**Seleção**:
■ ■ ■ ■ ■ ■ ■

História do Vinho – Parte XXXVI

 O desafio de uma nova região vinícola

Vinhedos nos vales australianos.

Vinhedos nos vales australianos.

O Novo Mundo estava a pleno vapor. Muito além da Califórnia, uma nova região vinícola começava a se estabelecer ainda mais distante da Europa. Em 1788, o capitão Arthur Phillip, o primeiro governador da colônia britânica de New South Wales – que viria a se tornar anos mais tarde a Austrália -, escreveu para seus superiores em Londres: “Em um clima tão apropriado, o cultivo de uvas deve, sem dúvida, acontecer com perfeição. Sem nenhuma outra mercadoria desviar a atenção dos colonos deste lugar, o vinho de New South Wales poderá em pouco tempo se tornar um item de luxo indispensável nas mesas europeias”. Dois séculos depois as previsões do capitão Phillip se concretizaram. A Austrália é hoje o quarto maior exportador de vinhos do mundo e seu Shiraz considerado o melhor do planeta. Entretanto, se hoje esses títulos são ostentados, o caminho para eles não foi fácil. Produzir vinhos na terra dos cangurus foi mais difícil do que se imaginava.

■ ■ ■ ■ ■ ■ ■

**Registros**:
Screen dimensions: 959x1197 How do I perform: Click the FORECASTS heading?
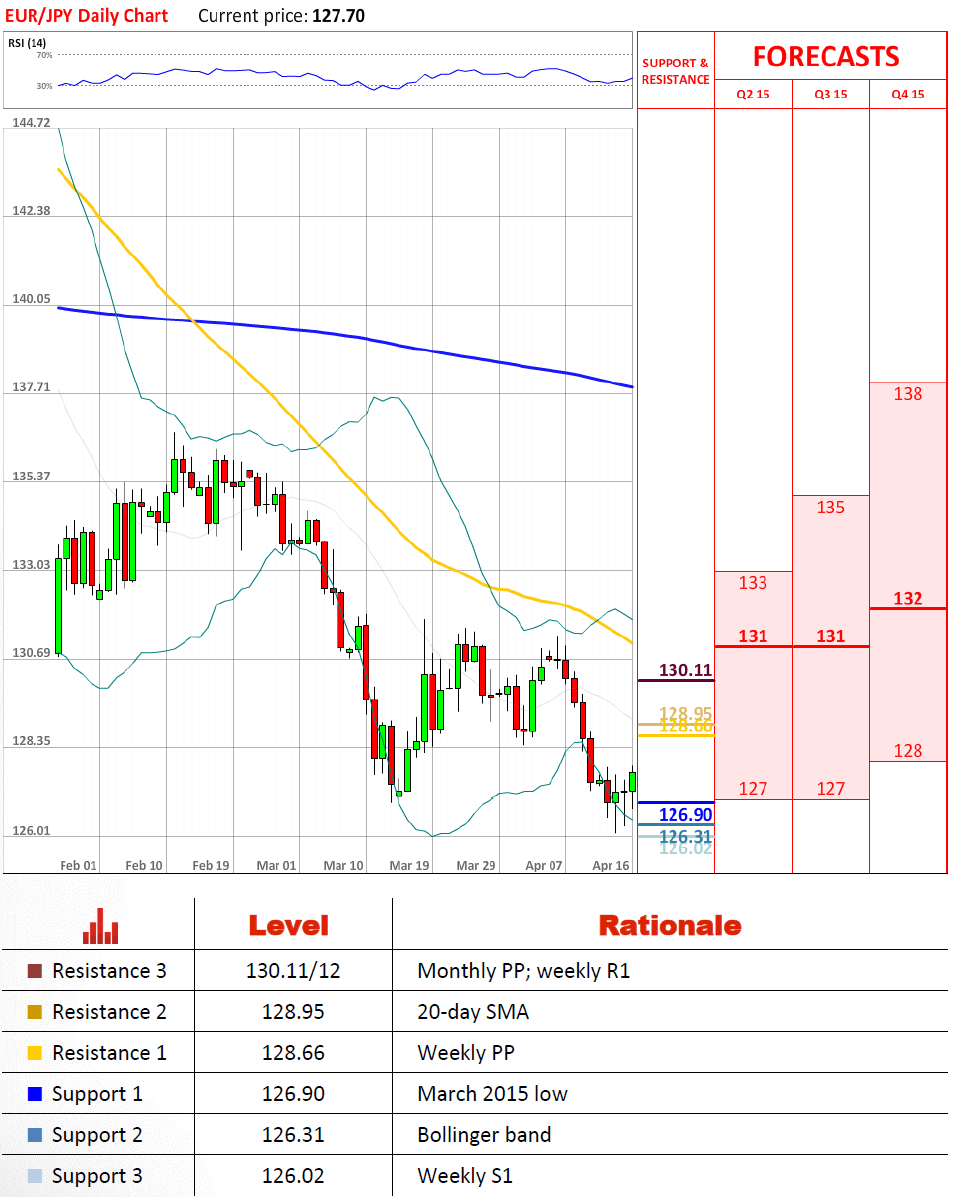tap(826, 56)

■ ■ ■ ■ ■ ■ ■

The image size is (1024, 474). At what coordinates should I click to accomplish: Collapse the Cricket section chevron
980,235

■ ■ ■ ■ ■ ■ ■

**Tarefa a cumprir**: Dê continuidade ao texto sobre a história do vinho na Austrália, começando logo após a última frase apresentada.

**Resposta ao exercício**:
 

As primeiras videiras levadas pelos navios britânicos chegaram em 1788 e, em poucos dias, as mudas foram plantadas nas terras que hoje equivalem ao centro de Sydney. No entanto, o clima de verão era úmido e quente demais. Um segundo vinhedo foi plantado mais a oeste. Em 1790, o capitão Phillip relatou ter duas mil videiras plantadas, mas uma safra modesta, pois, por descuido, os cachos apodreceram nos pés. A safra seguinte foi mais abundante, mas ainda assim inadequada para a produção de vinhos. Foi só em 1795, que foram produzidos vinhos no país. A safra foi de 400 litros da bebida com uvas cultivadas em menos de um décimo de hectare. A bebida foi descrita como sendo “toleravelmente boa”.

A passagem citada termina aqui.